Every minute or two Lanny would look at his watch. They might be early; but no, that would be as bad as being late. "Punktlich!" was the German word, and it was their pride. Just as the minute hand of Lanny’s watch was in the act of passing the topmost mark of the dial, a large official car would approach the center line of the bridge, where a bar was stretched across, the east side of the bar being German and the west side French. If it didn’t happen exactly so, it would be the watch that was wrong, and not deutsche Zucht und Ordnung. As a boy Lanny had heard a story from old Mr. Hackabury, the soapman, about a farmer who had ordered a new watch by mail-order catalogue, and had gone out in his field with watch and almanac, announcing: "If that sun don’t get up over that hill in three minutes, she’s late!"
XI
Sure enough, here came the car! A Mercedes-Benz, with a little swastika flag over the radiator-cap, and a chauffeur in S.S. uniform, including steel helmet. They came right up to the barrier and stopped, while Lanny stood on the last foot of France, with his heart in his mouth. Two S.S. men in the back seat got out and began helping a passenger, and Lanny got one glimpse after another; the glimpses added up to a gray-haired, elderly man, feeble and bowed, with hands that were deformed into claws, and that trembled and shook as if each of them separately had gone mad. Apparently he couldn’t walk, for they were half-carrying him, and it wasn’t certain that he could hold his head up—at any rate, it was hanging.

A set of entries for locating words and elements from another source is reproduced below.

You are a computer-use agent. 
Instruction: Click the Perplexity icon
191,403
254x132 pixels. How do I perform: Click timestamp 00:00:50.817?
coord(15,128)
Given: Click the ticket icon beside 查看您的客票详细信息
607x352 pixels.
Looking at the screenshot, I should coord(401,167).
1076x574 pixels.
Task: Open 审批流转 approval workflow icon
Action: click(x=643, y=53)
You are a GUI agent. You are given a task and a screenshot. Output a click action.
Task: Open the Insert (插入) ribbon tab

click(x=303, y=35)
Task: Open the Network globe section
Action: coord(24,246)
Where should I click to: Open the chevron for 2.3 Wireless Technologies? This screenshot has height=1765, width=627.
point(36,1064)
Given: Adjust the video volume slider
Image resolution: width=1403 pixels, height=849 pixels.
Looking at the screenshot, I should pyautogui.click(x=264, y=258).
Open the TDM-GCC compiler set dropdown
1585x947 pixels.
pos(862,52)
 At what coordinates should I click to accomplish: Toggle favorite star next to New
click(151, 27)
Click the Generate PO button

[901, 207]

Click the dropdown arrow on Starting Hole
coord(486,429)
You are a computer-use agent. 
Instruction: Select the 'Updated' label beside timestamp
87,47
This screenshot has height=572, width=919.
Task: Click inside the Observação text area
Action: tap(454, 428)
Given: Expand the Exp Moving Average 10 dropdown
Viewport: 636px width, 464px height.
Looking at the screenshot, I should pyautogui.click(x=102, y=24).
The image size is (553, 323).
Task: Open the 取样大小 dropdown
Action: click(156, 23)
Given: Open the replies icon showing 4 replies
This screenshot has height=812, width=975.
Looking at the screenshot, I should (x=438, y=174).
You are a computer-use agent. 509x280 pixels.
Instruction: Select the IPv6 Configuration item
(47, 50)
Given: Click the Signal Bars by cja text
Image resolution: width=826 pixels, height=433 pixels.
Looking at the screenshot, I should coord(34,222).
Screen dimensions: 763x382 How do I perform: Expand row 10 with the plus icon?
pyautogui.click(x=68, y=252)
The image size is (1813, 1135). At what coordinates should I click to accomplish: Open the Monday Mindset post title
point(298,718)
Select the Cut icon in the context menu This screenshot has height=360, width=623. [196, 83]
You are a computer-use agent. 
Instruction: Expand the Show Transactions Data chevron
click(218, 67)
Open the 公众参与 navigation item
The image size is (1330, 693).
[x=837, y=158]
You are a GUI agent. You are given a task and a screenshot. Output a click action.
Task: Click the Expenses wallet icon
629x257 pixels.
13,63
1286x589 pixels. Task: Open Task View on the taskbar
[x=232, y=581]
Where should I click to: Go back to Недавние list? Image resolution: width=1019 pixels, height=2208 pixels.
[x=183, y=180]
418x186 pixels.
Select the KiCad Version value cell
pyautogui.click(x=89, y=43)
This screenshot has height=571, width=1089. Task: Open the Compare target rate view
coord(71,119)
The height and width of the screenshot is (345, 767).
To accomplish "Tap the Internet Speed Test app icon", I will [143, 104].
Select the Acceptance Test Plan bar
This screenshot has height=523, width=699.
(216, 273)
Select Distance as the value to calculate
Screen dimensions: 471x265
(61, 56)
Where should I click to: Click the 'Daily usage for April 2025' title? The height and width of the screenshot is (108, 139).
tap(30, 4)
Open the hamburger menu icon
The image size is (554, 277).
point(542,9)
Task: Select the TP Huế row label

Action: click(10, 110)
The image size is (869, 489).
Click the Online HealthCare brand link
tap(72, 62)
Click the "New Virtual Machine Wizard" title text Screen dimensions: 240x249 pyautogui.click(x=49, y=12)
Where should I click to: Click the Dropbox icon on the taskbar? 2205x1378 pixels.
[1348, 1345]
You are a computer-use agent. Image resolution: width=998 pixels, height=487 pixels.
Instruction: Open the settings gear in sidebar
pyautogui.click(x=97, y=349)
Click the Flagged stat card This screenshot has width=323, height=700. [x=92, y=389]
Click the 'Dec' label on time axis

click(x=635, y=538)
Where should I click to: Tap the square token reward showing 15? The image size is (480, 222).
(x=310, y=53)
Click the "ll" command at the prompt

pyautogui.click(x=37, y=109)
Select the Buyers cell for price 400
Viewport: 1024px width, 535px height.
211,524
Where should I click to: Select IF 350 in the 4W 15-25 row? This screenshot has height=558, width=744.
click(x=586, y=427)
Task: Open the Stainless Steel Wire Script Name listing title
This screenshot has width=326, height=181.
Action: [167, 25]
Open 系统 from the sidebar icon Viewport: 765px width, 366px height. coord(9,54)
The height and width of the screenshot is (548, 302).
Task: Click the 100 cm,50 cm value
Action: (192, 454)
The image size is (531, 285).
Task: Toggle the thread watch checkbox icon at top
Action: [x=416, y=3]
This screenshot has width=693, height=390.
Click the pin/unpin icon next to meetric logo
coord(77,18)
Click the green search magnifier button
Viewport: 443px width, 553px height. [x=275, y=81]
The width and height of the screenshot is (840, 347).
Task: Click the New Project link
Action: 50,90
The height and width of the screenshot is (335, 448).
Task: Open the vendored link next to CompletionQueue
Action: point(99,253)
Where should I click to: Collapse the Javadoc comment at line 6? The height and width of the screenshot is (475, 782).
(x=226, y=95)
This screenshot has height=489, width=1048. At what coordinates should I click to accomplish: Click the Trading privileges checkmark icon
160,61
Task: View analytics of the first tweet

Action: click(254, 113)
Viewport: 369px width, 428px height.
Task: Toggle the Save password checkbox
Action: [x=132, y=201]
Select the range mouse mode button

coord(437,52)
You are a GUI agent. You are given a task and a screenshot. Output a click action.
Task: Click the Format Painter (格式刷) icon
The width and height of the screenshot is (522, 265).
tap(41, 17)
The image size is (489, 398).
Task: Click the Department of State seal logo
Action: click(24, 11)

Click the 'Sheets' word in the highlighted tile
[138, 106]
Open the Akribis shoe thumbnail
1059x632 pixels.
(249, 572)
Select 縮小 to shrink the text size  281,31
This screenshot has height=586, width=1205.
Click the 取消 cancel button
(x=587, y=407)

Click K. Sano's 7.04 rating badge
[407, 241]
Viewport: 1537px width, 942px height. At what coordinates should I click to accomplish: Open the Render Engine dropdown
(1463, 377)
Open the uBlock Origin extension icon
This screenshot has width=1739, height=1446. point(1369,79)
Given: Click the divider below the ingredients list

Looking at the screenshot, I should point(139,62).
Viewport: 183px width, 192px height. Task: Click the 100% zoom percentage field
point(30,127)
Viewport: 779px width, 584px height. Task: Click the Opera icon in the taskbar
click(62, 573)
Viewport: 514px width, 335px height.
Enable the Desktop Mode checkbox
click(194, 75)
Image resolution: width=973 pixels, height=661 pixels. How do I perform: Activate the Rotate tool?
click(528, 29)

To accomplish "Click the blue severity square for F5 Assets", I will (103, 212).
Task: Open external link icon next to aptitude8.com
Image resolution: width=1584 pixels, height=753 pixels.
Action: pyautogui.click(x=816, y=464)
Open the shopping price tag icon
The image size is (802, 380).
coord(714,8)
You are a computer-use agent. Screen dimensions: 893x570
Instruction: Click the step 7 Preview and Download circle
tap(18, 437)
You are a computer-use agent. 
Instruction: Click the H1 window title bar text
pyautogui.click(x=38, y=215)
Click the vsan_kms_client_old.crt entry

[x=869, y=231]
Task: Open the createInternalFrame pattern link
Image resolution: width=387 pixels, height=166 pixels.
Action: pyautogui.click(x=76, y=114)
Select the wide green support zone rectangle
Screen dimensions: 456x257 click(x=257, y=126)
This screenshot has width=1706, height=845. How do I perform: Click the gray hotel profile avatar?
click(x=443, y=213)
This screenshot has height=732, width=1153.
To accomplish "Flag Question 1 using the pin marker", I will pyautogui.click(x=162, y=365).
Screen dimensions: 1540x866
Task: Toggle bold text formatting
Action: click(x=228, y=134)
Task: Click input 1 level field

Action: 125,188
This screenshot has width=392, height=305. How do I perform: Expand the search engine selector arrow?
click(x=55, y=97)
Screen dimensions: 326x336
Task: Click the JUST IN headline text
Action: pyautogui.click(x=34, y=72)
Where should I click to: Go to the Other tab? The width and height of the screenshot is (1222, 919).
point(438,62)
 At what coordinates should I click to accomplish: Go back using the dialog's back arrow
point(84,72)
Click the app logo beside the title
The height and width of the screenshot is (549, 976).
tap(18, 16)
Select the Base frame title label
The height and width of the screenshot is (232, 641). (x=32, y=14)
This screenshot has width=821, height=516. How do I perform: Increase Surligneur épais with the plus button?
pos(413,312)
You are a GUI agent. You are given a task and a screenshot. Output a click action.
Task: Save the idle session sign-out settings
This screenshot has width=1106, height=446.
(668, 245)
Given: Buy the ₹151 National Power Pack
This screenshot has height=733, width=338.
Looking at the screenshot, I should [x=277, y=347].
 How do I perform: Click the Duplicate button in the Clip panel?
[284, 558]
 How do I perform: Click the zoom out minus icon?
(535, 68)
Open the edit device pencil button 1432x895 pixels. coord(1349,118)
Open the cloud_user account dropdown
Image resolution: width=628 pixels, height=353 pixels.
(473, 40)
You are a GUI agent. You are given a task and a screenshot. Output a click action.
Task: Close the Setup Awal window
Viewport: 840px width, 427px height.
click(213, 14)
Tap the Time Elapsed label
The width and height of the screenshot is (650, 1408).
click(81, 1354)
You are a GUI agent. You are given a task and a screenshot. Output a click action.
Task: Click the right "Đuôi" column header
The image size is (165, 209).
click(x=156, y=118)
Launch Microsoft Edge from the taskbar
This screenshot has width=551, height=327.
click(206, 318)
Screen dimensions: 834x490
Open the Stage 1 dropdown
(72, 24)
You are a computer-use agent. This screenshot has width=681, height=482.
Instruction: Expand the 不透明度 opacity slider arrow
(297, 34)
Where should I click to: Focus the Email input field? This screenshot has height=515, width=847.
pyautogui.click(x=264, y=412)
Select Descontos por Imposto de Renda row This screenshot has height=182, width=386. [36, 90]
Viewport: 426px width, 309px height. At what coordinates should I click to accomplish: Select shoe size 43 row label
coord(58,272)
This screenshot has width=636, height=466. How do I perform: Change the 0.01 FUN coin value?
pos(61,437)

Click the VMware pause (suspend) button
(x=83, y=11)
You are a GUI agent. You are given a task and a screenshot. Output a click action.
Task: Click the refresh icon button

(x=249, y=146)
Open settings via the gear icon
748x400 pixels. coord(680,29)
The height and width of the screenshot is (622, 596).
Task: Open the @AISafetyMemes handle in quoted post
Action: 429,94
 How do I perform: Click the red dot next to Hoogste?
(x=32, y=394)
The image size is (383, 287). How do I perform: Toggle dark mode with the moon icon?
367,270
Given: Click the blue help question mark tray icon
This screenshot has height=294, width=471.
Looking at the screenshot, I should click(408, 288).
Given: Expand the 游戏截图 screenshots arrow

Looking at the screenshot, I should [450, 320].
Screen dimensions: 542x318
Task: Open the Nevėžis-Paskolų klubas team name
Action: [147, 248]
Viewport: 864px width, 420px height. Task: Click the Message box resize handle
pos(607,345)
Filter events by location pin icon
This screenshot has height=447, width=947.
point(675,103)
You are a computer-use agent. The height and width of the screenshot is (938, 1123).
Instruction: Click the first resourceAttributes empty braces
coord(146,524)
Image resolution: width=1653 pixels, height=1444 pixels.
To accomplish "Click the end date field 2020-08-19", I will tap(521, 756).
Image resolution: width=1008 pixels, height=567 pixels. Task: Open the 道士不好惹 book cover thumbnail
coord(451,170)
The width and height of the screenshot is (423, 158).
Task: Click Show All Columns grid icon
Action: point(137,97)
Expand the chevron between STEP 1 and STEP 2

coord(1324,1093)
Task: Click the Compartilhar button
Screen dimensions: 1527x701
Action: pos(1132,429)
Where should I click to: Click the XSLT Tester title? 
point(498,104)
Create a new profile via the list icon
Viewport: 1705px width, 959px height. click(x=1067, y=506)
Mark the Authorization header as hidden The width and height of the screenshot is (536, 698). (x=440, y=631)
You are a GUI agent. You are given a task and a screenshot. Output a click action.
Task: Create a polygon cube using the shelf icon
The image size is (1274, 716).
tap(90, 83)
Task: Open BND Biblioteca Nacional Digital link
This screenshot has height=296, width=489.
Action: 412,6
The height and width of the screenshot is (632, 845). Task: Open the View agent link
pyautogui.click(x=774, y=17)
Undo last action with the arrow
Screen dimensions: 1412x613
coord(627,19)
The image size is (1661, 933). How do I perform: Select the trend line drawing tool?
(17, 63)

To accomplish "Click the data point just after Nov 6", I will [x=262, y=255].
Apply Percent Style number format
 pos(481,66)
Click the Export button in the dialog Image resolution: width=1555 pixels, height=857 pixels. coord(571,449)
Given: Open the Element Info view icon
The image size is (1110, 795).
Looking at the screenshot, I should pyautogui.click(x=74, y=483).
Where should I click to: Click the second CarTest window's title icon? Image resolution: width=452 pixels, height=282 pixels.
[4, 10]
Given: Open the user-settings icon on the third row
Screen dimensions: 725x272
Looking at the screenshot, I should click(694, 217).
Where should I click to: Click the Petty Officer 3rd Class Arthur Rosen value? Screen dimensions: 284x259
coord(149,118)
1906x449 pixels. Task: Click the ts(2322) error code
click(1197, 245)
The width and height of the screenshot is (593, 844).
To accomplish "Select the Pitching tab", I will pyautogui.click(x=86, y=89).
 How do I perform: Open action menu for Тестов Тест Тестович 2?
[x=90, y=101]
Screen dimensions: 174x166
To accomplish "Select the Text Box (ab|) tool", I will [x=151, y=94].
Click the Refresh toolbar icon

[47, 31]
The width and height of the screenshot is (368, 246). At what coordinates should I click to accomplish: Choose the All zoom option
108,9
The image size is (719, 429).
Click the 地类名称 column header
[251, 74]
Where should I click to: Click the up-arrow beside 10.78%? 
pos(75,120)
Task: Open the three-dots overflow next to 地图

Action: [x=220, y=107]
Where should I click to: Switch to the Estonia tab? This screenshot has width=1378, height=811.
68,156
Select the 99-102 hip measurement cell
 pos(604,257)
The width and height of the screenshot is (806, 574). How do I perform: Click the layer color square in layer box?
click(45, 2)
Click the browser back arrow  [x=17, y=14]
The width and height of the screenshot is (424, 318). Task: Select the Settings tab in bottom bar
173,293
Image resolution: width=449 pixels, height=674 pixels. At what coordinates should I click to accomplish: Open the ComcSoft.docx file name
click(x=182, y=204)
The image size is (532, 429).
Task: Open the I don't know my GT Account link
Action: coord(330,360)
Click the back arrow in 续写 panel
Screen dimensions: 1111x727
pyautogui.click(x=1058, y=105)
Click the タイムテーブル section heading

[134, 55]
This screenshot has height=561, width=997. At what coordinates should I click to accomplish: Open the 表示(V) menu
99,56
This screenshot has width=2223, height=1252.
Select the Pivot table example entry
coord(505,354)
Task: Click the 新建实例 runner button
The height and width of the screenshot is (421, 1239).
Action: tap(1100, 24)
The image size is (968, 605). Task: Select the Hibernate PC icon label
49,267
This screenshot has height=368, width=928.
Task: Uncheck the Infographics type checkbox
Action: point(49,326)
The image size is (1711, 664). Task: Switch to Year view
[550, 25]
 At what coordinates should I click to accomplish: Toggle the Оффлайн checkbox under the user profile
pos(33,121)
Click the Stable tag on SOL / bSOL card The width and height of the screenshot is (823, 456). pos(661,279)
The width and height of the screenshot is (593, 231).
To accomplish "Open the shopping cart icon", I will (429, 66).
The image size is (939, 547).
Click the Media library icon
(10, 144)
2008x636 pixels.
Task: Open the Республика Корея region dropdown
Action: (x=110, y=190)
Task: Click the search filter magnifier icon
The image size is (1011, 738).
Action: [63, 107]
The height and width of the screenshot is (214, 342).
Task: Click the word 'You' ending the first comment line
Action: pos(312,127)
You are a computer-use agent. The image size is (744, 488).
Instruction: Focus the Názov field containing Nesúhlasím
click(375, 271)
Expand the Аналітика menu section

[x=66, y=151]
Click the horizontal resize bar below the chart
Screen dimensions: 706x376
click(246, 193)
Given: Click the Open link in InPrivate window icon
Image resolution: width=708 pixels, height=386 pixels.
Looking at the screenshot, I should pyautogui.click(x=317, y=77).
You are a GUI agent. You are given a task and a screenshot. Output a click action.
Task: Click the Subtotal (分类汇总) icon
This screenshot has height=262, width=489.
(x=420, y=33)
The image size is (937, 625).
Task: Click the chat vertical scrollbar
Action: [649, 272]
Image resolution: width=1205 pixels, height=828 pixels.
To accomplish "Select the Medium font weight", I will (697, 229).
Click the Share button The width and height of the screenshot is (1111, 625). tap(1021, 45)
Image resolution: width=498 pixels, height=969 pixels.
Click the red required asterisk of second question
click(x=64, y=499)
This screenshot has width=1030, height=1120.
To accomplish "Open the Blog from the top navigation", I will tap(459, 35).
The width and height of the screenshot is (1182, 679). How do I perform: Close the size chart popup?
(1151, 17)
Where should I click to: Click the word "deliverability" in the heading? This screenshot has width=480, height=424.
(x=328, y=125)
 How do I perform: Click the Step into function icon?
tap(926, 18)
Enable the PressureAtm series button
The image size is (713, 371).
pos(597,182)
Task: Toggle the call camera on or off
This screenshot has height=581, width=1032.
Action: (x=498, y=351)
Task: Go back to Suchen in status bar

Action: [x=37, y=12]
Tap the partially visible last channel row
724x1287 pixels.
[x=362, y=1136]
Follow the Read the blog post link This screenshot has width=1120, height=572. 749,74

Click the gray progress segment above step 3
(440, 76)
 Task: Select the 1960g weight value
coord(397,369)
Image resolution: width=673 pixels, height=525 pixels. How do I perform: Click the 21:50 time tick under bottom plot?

"Heil Hitler!" said one of the men, saluting. "Herr Budd?"
"Ja," said Lanny, in a voice that wasn’t quite steady.
"Wohin mit ihm?" It was a problem, for you couldn’t take such a package and just walk off with it. Lanny had to ask the indulgence of the French police and customs men, who let the unfortunate victim be carried into their office and laid on a seat. He couldn’t sit up, and winced when he was touched. "They have kicked my kidneys loose," he murmured, without opening his eyes. Lanny ran and got his car, and the Frenchmen held up the traffic while he turned it around on the bridge. They helped to carry the sufferer and lay him on the back seat. Then, slowly, Lanny drove to the Hotel de la Ville-de-Paris, where they brought a stretcher and carried Freddi Robin to a room and laid him on a bed.
Apparently he hadn’t wanted to be freed; or perhaps he didn’t realize that he was free; perhaps he didn’t recognize his old friend.